“Oh, not that, exactly. Please don’t be mean. I’m not so bad. It’s just a principle with me. We all have our little foibles.”
“Yes, I know,” replied Aileen; but her mind was running on Mrs. Hand. So she was the latest. “Well, I admire his taste, anyway, in this case,” she said, archly. “There have been so many, though. She is just one more.”
Lynde smiled. He himself admired Cowperwood’s taste. Then he dropped the subject.

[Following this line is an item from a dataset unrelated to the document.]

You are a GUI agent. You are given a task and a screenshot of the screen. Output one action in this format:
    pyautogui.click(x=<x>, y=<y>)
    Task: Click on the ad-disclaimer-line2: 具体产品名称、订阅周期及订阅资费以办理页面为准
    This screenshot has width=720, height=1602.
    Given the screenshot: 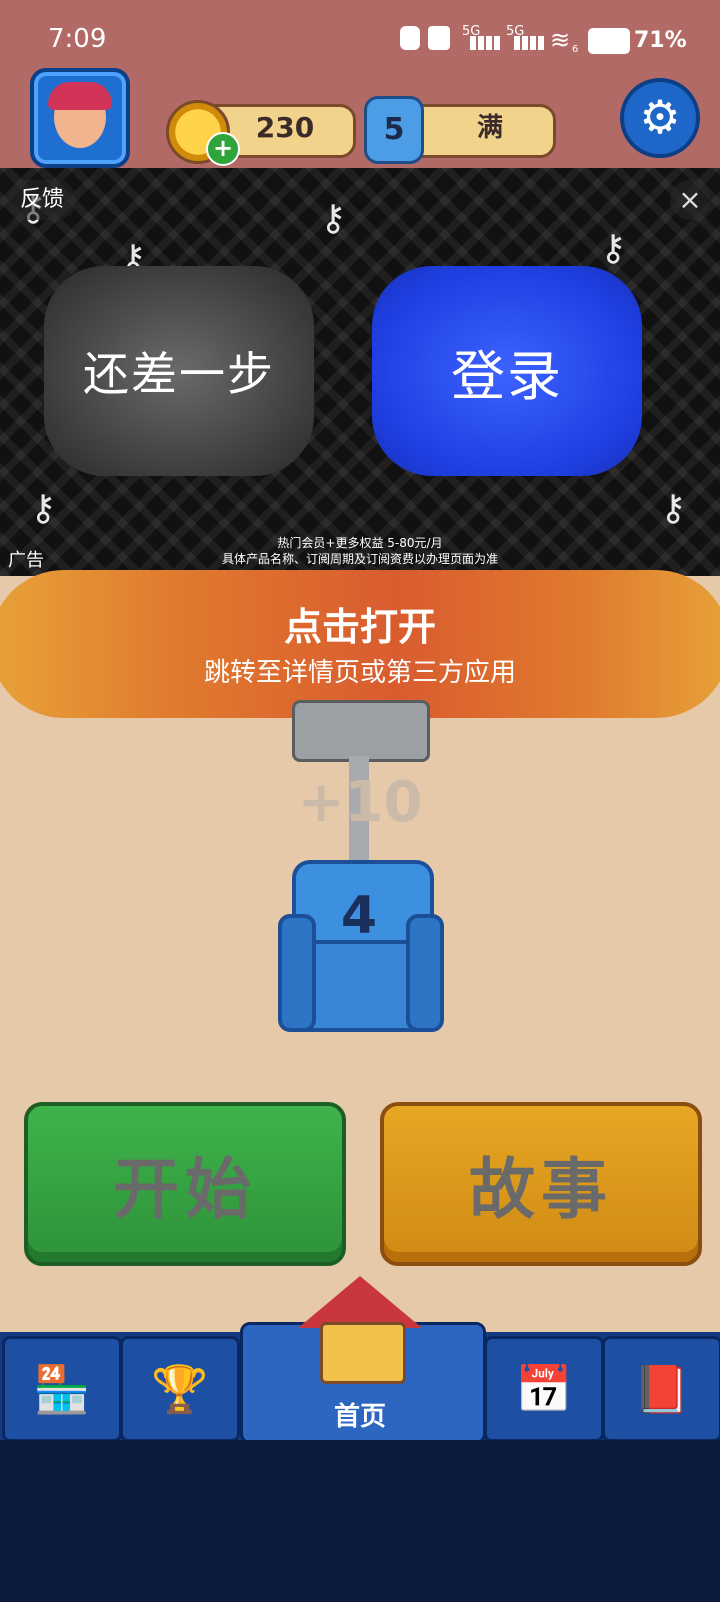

“But let’s forget that,” he said. “Please don’t worry about him any more. You can’t change that. Pull yourself together.” He squeezed her fingers. “Will you?” he asked, lifting his eyebrows in inquiry.
“Will I what?” replied Aileen, meditatively.
“Oh, you know. The necklace for one thing. Me, too.” His eyes coaxed and laughed and pleaded.
Aileen smiled. “You’re a bad boy,” she said, evasively. This revelation in regard to Mrs. Hand had made her singularly retaliatory in spirit. “Let me think. Don’t ask me to take the necklace to-day. I couldn’t. I couldn’t wear it, anyhow. Let me see you another time.” She moved her plump hand in an uncertain way, and he smoothed her wrist.
“I wonder if you wouldn’t like to go around to the studio of a friend of mine here in the tower?” he asked, quite nonchalantly. “He has such a charming collection of landscapes. You’re interested in pictures, I know. Your husband has some of the finest.”
Instantly Aileen understood what was meant—quite by instinct. The alleged studio must be private bachelor quarters.
“Not this afternoon,” she replied, quite wrought up and disturbed. “Not to-day. Another time. And I must be going now. But I will see you.”